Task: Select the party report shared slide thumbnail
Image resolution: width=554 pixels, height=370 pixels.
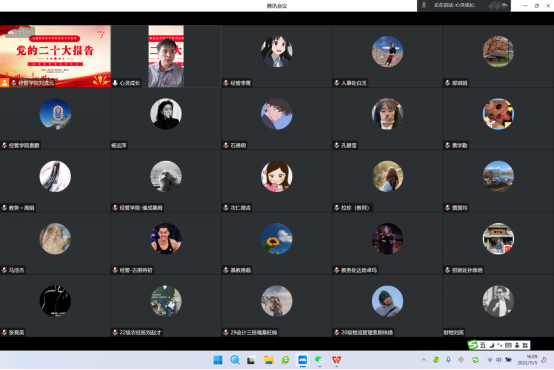Action: [55, 56]
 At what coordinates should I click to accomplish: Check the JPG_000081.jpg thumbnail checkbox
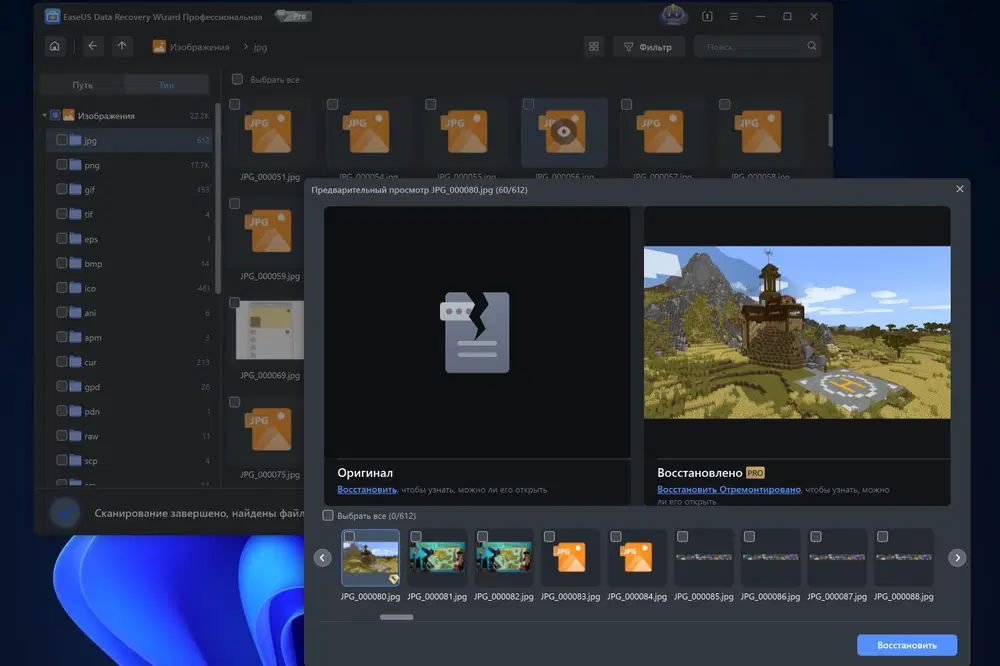pos(415,537)
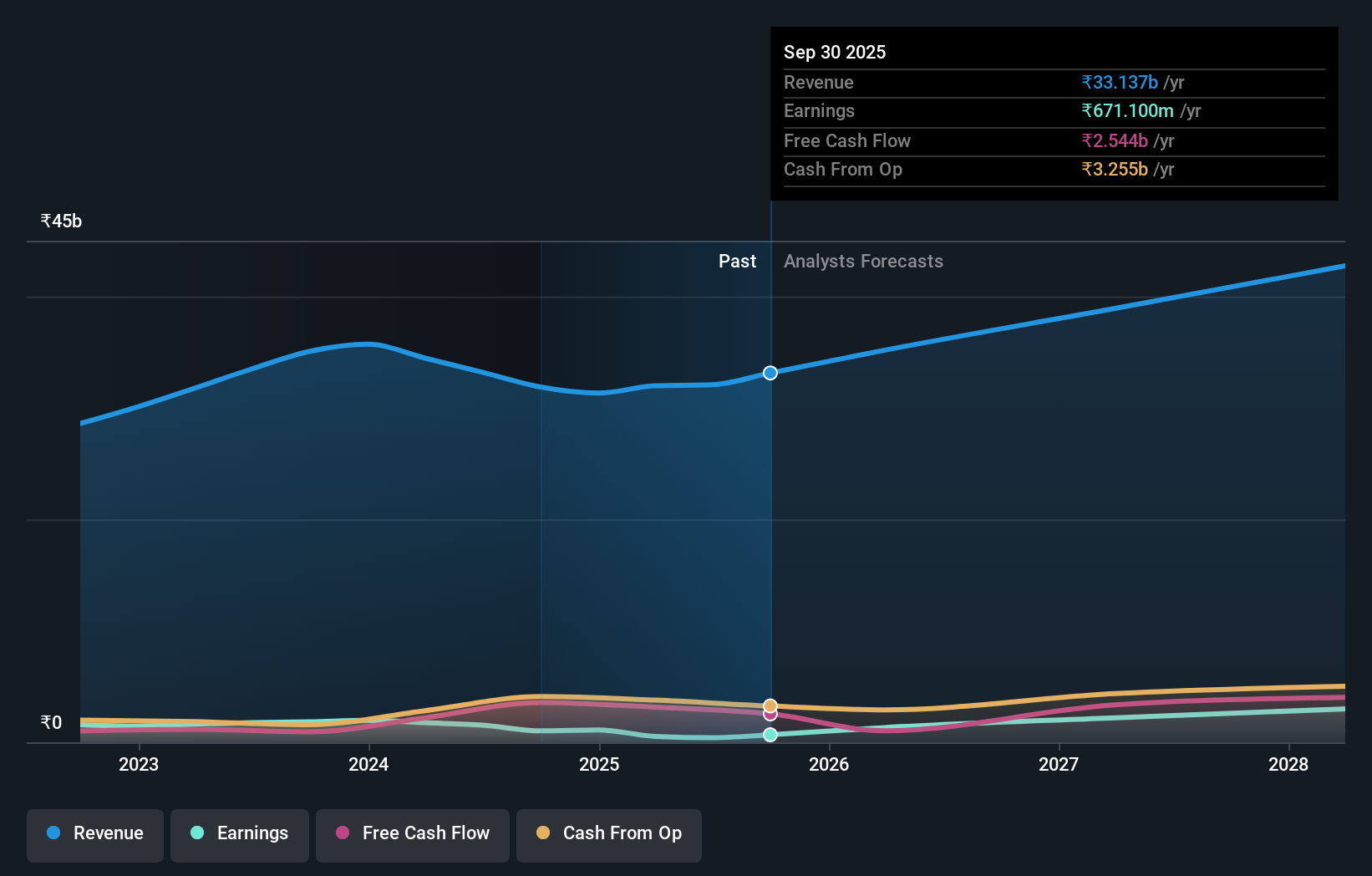
Task: Switch to the Analysts Forecasts section
Action: 863,261
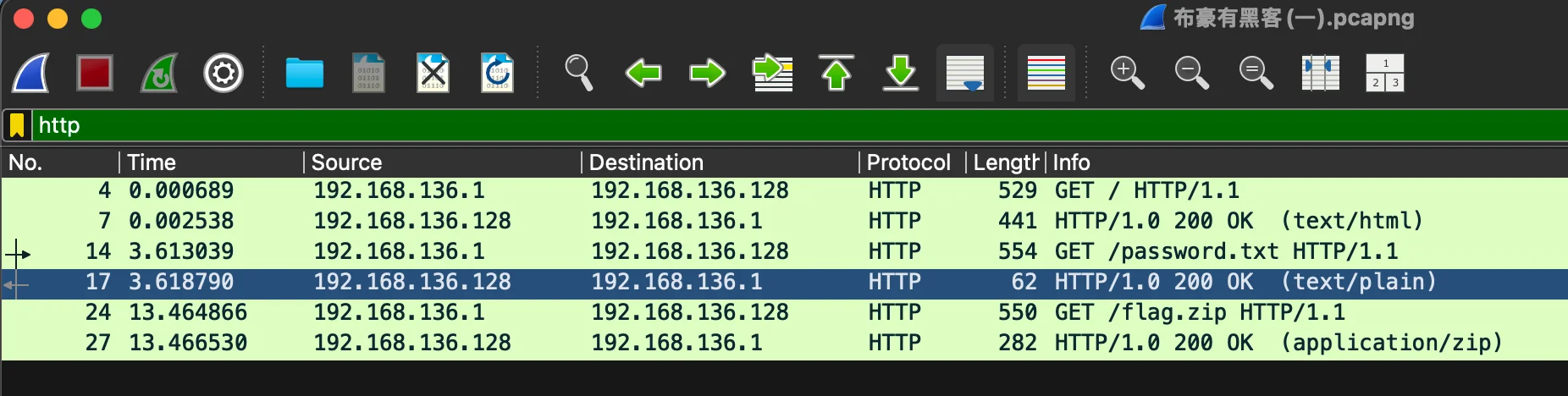Open a capture file folder icon
Viewport: 1568px width, 396px height.
(305, 73)
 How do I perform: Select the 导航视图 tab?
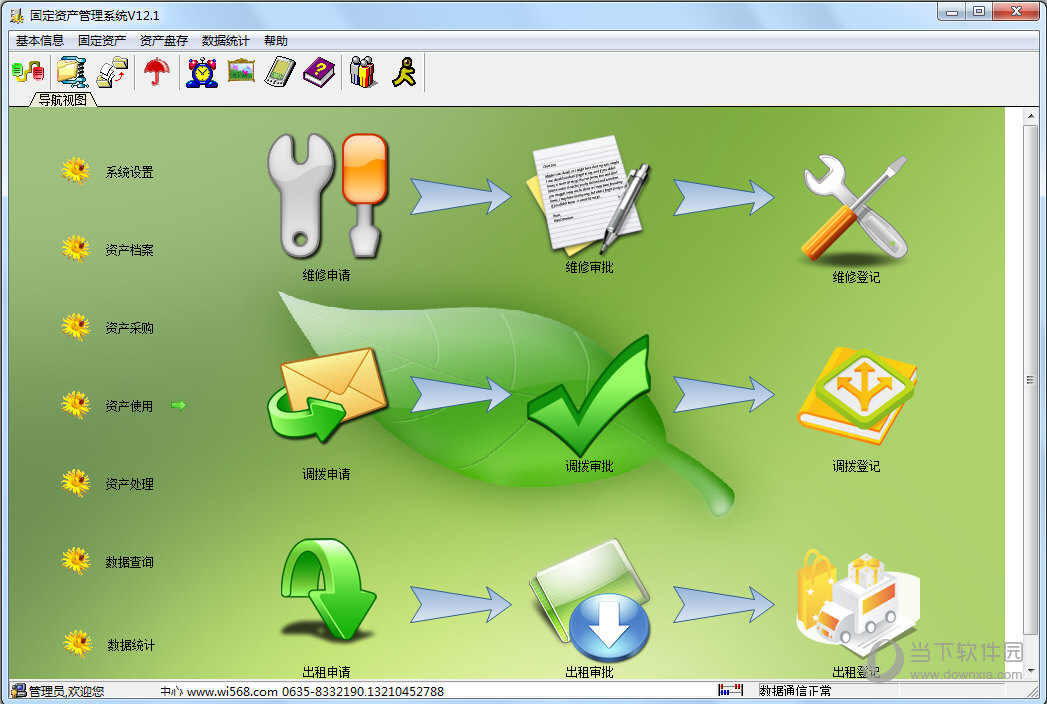click(x=63, y=100)
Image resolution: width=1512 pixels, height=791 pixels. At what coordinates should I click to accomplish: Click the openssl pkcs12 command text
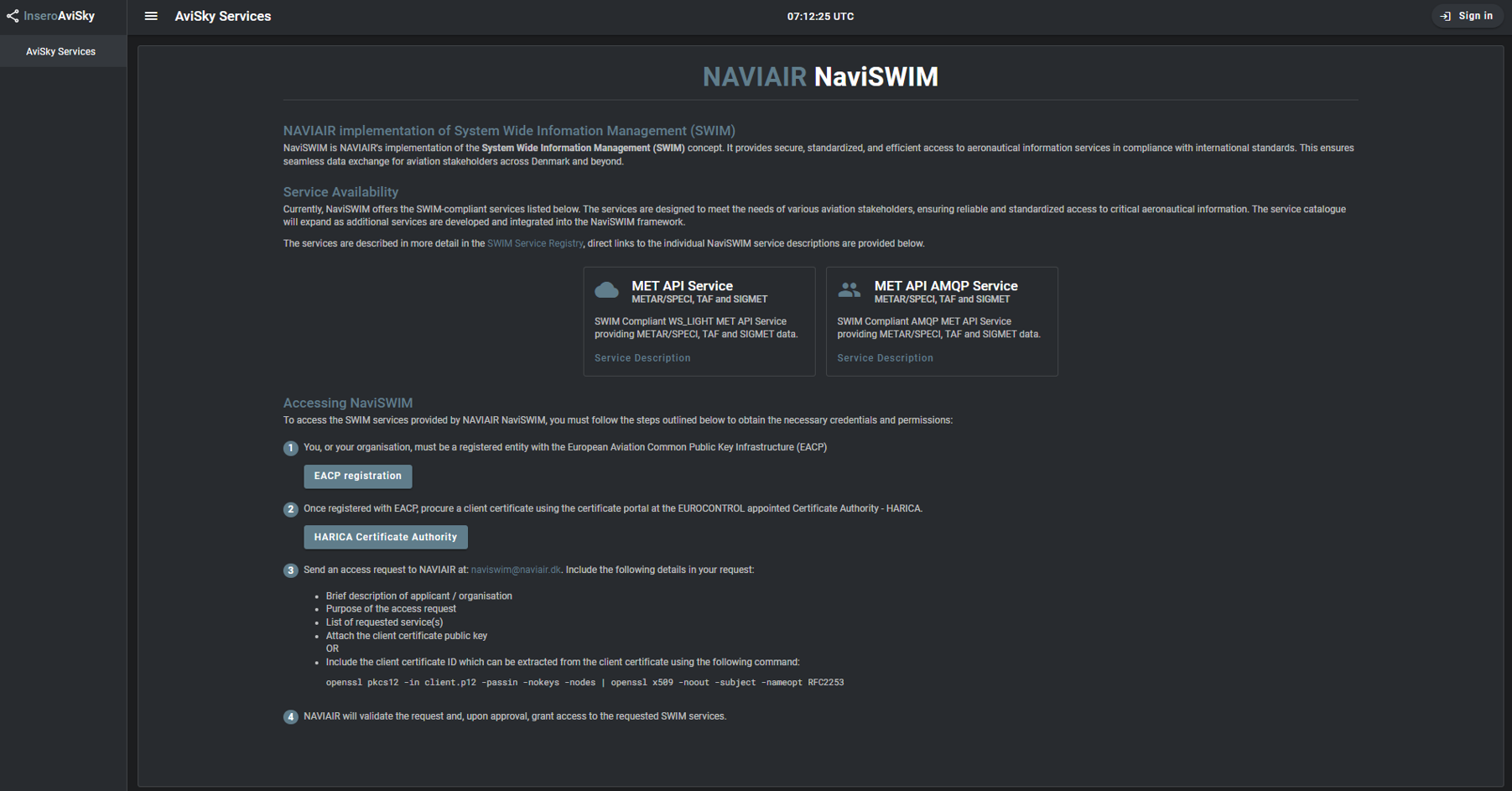(585, 683)
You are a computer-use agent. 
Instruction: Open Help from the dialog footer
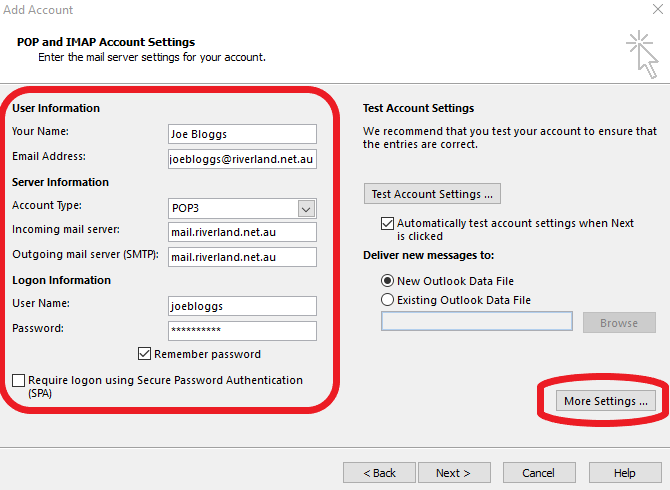pos(624,473)
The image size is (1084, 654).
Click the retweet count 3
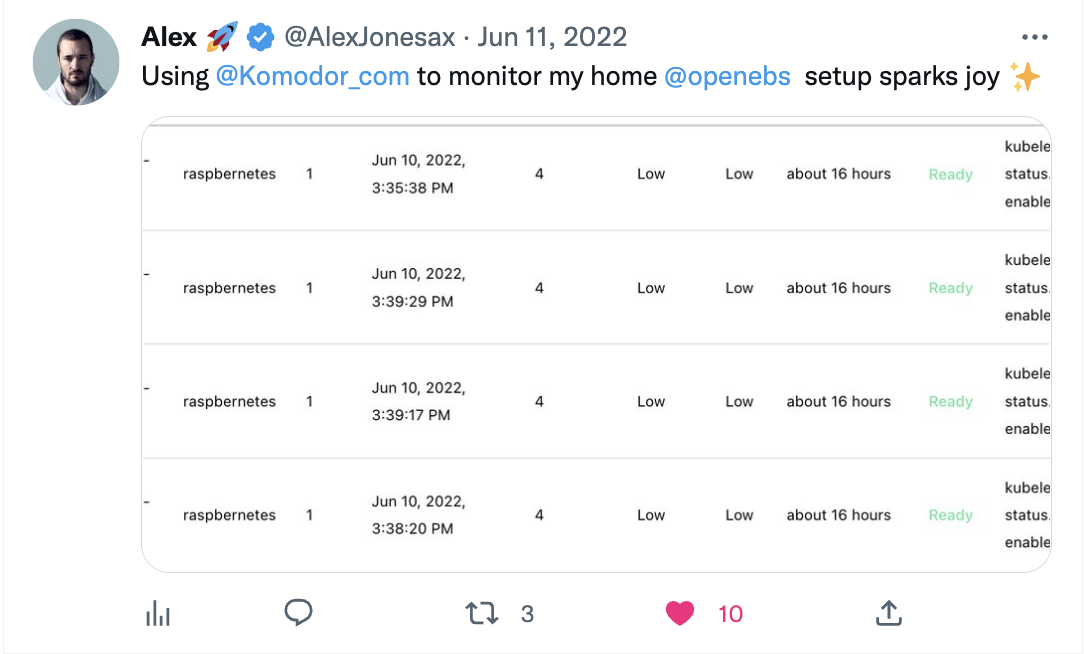527,614
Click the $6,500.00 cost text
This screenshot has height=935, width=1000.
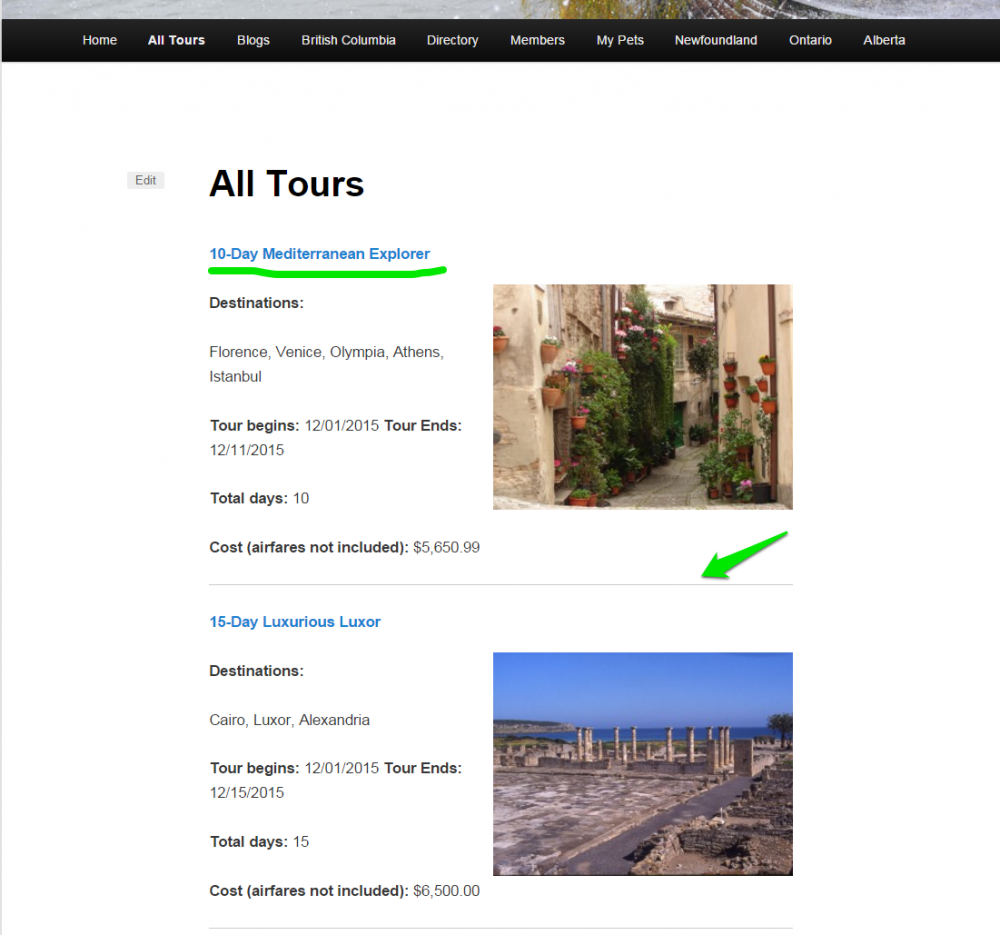[446, 890]
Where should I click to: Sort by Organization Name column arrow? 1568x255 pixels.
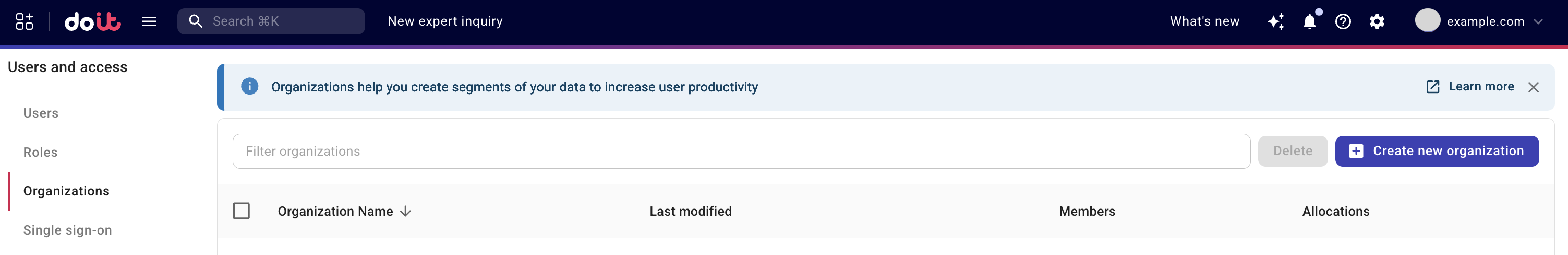[x=405, y=211]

→ **THE PROBLEM**
List each line in the rows above that contains the string "Task".

→ **RESPONSE BELOW**
Task: Select the party report shared slide thumbnail
Task: Switch to the Analysts Forecasts section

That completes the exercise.